• AIM OF THE EXERCISE
Copy the following lines word for word.

• TASK DATA
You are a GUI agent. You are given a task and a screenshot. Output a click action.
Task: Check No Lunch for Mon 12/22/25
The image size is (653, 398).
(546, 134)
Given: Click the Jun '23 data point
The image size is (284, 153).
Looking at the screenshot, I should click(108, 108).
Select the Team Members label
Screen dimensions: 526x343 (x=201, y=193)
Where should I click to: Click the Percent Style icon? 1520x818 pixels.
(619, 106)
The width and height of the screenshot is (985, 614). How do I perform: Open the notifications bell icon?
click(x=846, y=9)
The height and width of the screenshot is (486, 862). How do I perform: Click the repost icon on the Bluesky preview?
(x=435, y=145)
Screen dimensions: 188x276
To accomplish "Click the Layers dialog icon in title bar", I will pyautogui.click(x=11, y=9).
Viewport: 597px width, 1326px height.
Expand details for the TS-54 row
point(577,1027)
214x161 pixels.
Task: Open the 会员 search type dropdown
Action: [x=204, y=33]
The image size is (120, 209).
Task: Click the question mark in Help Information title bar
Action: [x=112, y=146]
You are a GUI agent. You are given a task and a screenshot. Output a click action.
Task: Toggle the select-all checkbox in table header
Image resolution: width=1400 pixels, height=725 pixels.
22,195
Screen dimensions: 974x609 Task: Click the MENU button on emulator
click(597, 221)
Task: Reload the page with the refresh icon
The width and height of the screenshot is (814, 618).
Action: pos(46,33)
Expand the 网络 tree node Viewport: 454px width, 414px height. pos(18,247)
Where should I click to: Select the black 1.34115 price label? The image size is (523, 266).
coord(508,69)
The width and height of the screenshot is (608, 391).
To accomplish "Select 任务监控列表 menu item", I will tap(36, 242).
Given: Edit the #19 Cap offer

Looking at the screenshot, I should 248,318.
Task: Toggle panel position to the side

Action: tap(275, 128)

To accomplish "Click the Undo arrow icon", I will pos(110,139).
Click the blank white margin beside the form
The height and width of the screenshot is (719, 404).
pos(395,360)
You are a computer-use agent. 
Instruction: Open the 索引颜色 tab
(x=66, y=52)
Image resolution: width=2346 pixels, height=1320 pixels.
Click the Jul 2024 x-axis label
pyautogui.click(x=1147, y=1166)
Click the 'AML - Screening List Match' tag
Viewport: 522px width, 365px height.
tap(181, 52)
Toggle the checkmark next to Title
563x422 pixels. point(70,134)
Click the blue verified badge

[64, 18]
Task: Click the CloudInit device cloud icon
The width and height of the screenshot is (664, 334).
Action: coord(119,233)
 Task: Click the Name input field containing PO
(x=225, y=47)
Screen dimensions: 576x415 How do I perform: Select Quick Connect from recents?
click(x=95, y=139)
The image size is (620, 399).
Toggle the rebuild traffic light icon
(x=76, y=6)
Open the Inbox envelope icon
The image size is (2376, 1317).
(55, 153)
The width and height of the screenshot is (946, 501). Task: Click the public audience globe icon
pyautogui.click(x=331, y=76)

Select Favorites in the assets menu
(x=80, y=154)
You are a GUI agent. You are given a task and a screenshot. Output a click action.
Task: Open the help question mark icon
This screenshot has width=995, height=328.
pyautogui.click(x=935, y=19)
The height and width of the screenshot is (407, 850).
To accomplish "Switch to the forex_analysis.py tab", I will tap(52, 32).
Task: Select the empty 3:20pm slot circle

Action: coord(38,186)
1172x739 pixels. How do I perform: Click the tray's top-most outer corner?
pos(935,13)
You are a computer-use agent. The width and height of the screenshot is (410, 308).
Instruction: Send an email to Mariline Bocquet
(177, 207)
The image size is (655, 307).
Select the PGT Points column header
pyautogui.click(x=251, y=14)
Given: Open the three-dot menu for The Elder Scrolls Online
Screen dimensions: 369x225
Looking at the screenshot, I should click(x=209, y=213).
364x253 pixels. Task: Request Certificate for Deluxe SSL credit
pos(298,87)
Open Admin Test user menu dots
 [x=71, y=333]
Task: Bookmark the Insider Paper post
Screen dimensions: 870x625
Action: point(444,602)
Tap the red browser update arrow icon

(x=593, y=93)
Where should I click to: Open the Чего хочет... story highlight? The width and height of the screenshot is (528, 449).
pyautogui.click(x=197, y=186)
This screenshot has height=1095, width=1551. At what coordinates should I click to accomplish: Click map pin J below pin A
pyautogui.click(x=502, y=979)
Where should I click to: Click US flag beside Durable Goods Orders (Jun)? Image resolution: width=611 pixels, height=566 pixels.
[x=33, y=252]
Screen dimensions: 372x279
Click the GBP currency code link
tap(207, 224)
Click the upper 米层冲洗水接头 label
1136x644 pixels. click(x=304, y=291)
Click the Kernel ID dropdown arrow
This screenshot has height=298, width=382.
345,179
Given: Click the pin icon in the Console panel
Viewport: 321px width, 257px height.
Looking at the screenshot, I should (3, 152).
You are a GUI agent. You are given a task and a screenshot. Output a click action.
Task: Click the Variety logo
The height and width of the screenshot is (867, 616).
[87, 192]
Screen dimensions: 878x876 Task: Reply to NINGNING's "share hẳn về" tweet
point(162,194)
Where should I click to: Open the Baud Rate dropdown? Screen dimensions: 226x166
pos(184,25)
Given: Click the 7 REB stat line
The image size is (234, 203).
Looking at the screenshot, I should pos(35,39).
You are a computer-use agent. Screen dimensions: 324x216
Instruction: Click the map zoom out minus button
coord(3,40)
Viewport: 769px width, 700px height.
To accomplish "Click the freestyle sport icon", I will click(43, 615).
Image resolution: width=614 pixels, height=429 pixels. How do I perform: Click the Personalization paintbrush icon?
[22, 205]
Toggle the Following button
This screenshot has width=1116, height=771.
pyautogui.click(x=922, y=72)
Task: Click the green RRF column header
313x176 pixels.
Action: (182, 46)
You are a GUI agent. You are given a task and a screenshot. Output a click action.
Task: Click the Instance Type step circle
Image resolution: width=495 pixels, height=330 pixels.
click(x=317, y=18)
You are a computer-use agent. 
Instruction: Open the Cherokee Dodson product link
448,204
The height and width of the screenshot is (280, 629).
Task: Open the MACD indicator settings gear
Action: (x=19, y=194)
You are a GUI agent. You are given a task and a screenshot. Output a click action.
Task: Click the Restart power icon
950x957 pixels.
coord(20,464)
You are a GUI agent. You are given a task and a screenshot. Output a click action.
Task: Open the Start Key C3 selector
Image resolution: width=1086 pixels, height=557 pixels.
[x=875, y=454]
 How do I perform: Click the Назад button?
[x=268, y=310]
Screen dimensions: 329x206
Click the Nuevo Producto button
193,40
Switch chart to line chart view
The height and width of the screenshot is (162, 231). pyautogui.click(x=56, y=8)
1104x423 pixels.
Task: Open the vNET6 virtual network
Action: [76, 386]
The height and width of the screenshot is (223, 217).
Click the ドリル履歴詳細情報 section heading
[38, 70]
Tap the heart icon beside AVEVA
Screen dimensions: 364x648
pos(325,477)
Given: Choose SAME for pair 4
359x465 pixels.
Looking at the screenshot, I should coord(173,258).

• FINAL ANSWER
You are a GUI agent. You are given a task and a screenshot. Output a click action.
Task: Check No Lunch for Mon 12/22/25
The image size is (653, 398).
(546, 134)
Given: Click the Jun '23 data point
The image size is (284, 153).
Looking at the screenshot, I should click(108, 108).
Select the Team Members label
Screen dimensions: 526x343 (x=201, y=193)
Where should I click to: Click the Percent Style icon? 1520x818 pixels.
(619, 106)
The width and height of the screenshot is (985, 614). How do I perform: Open the notifications bell icon?
click(x=846, y=9)
The height and width of the screenshot is (486, 862). How do I perform: Click the repost icon on the Bluesky preview?
(x=435, y=145)
Screen dimensions: 188x276
To accomplish "Click the Layers dialog icon in title bar", I will pyautogui.click(x=11, y=9).
Viewport: 597px width, 1326px height.
Expand details for the TS-54 row
point(577,1027)
214x161 pixels.
Task: Open the 会员 search type dropdown
Action: [x=204, y=33]
The image size is (120, 209).
Task: Click the question mark in Help Information title bar
Action: [x=112, y=146]
You are a GUI agent. You are given a task and a screenshot. Output a click action.
Task: Toggle the select-all checkbox in table header
Image resolution: width=1400 pixels, height=725 pixels.
22,195
Screen dimensions: 974x609 Task: Click the MENU button on emulator
click(597, 221)
Task: Reload the page with the refresh icon
The width and height of the screenshot is (814, 618).
Action: pos(46,33)
Expand the 网络 tree node Viewport: 454px width, 414px height. pos(18,247)
Where should I click to: Select the black 1.34115 price label? The image size is (523, 266).
coord(508,69)
The width and height of the screenshot is (608, 391).
To accomplish "Select 任务监控列表 menu item", I will tap(36, 242).
Given: Edit the #19 Cap offer

Looking at the screenshot, I should 248,318.
Task: Toggle panel position to the side

Action: tap(275, 128)

To accomplish "Click the Undo arrow icon", I will pos(110,139).
Click the blank white margin beside the form
The height and width of the screenshot is (719, 404).
pos(395,360)
You are a computer-use agent. 
Instruction: Open the 索引颜色 tab
(x=66, y=52)
Image resolution: width=2346 pixels, height=1320 pixels.
Click the Jul 2024 x-axis label
pyautogui.click(x=1147, y=1166)
Click the 'AML - Screening List Match' tag
Viewport: 522px width, 365px height.
tap(181, 52)
Toggle the checkmark next to Title
563x422 pixels. point(70,134)
Click the blue verified badge

[64, 18]
Task: Click the CloudInit device cloud icon
The width and height of the screenshot is (664, 334).
Action: coord(119,233)
 Task: Click the Name input field containing PO
(x=225, y=47)
Screen dimensions: 576x415 How do I perform: Select Quick Connect from recents?
click(x=95, y=139)
The image size is (620, 399).
Toggle the rebuild traffic light icon
(x=76, y=6)
Open the Inbox envelope icon
The image size is (2376, 1317).
(55, 153)
The width and height of the screenshot is (946, 501). Task: Click the public audience globe icon
pyautogui.click(x=331, y=76)

Select Favorites in the assets menu
(x=80, y=154)
You are a GUI agent. You are given a task and a screenshot. Output a click action.
Task: Open the help question mark icon
This screenshot has width=995, height=328.
pyautogui.click(x=935, y=19)
The height and width of the screenshot is (407, 850).
To accomplish "Switch to the forex_analysis.py tab", I will tap(52, 32).
Task: Select the empty 3:20pm slot circle

Action: coord(38,186)
1172x739 pixels. How do I perform: Click the tray's top-most outer corner?
pos(935,13)
You are a computer-use agent. The width and height of the screenshot is (410, 308).
Instruction: Send an email to Mariline Bocquet
(177, 207)
The image size is (655, 307).
Select the PGT Points column header
pyautogui.click(x=251, y=14)
Given: Open the three-dot menu for The Elder Scrolls Online
Screen dimensions: 369x225
Looking at the screenshot, I should click(x=209, y=213).
364x253 pixels. Task: Request Certificate for Deluxe SSL credit
pos(298,87)
Open Admin Test user menu dots
 [x=71, y=333]
Task: Bookmark the Insider Paper post
Screen dimensions: 870x625
Action: point(444,602)
Tap the red browser update arrow icon

(x=593, y=93)
Where should I click to: Open the Чего хочет... story highlight? The width and height of the screenshot is (528, 449).
pyautogui.click(x=197, y=186)
This screenshot has height=1095, width=1551. At what coordinates should I click to accomplish: Click map pin J below pin A
pyautogui.click(x=502, y=979)
Where should I click to: Click US flag beside Durable Goods Orders (Jun)? Image resolution: width=611 pixels, height=566 pixels.
[x=33, y=252]
Screen dimensions: 372x279
Click the GBP currency code link
tap(207, 224)
Click the upper 米层冲洗水接头 label
1136x644 pixels. click(x=304, y=291)
Click the Kernel ID dropdown arrow
This screenshot has height=298, width=382.
345,179
Given: Click the pin icon in the Console panel
Viewport: 321px width, 257px height.
Looking at the screenshot, I should (3, 152).
You are a GUI agent. You are given a task and a screenshot. Output a click action.
Task: Click the Variety logo
The height and width of the screenshot is (867, 616).
[87, 192]
Screen dimensions: 878x876 Task: Reply to NINGNING's "share hẳn về" tweet
point(162,194)
Where should I click to: Open the Baud Rate dropdown? Screen dimensions: 226x166
pos(184,25)
Given: Click the 7 REB stat line
The image size is (234, 203).
Looking at the screenshot, I should pos(35,39).
You are a computer-use agent. Screen dimensions: 324x216
Instruction: Click the map zoom out minus button
coord(3,40)
Viewport: 769px width, 700px height.
To accomplish "Click the freestyle sport icon", I will click(43, 615).
Image resolution: width=614 pixels, height=429 pixels. How do I perform: Click the Personalization paintbrush icon?
[22, 205]
Toggle the Following button
This screenshot has width=1116, height=771.
pyautogui.click(x=922, y=72)
Task: Click the green RRF column header
313x176 pixels.
Action: (182, 46)
You are a GUI agent. You are given a task and a screenshot. Output a click action.
Task: Click the Instance Type step circle
Image resolution: width=495 pixels, height=330 pixels.
click(x=317, y=18)
You are a computer-use agent. 
Instruction: Open the Cherokee Dodson product link
448,204
The height and width of the screenshot is (280, 629).
Task: Open the MACD indicator settings gear
Action: (x=19, y=194)
You are a GUI agent. You are given a task and a screenshot. Output a click action.
Task: Click the Restart power icon
950x957 pixels.
coord(20,464)
You are a GUI agent. You are given a task and a screenshot. Output a click action.
Task: Open the Start Key C3 selector
Image resolution: width=1086 pixels, height=557 pixels.
[x=875, y=454]
 How do I perform: Click the Назад button?
[x=268, y=310]
Screen dimensions: 329x206
Click the Nuevo Producto button
193,40
Switch chart to line chart view
The height and width of the screenshot is (162, 231). pyautogui.click(x=56, y=8)
1104x423 pixels.
Task: Open the vNET6 virtual network
Action: [76, 386]
The height and width of the screenshot is (223, 217).
Click the ドリル履歴詳細情報 section heading
[38, 70]
Tap the heart icon beside AVEVA
Screen dimensions: 364x648
pos(325,477)
Given: Choose SAME for pair 4
359x465 pixels.
Looking at the screenshot, I should coord(173,258).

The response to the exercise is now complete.